▶ [TASK PROMPT]: For the material below, set down exactly the lines between the one containing "Given: Collapse the" and the last line, both included, leaving every picture out.

▶ [AVAILABLE DATA]:

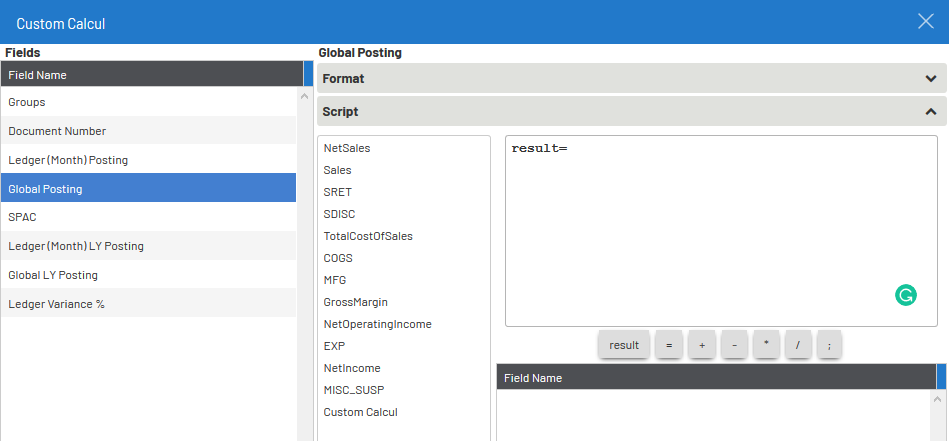Viewport: 949px width, 441px height.
Task: Expand the Format section chevron
Action: click(x=931, y=79)
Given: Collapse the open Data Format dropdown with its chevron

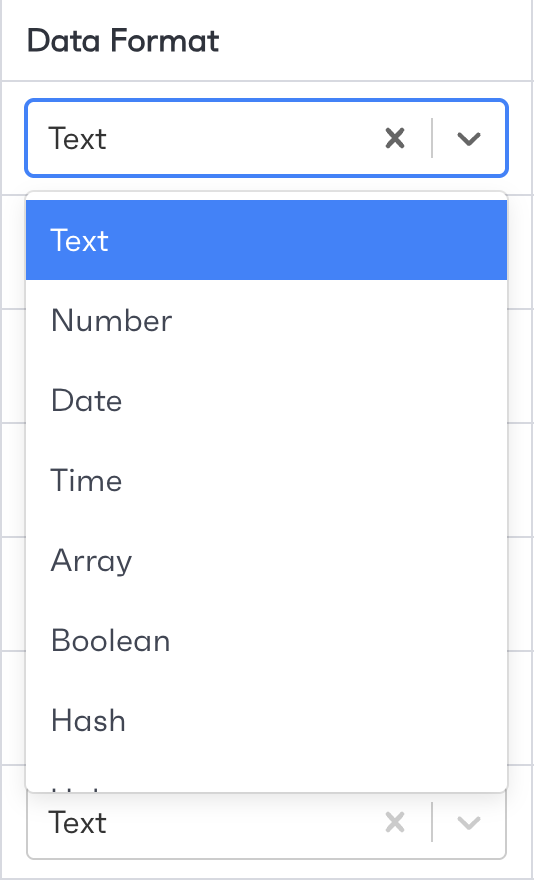Looking at the screenshot, I should tap(469, 138).
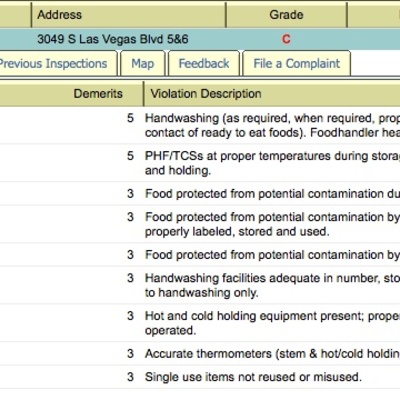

▶ [RESPONSE TO THE EXERCISE]:
Given: Collapse the open Data Format dropdown with its chevron

Looking at the screenshot, I should tap(469, 138).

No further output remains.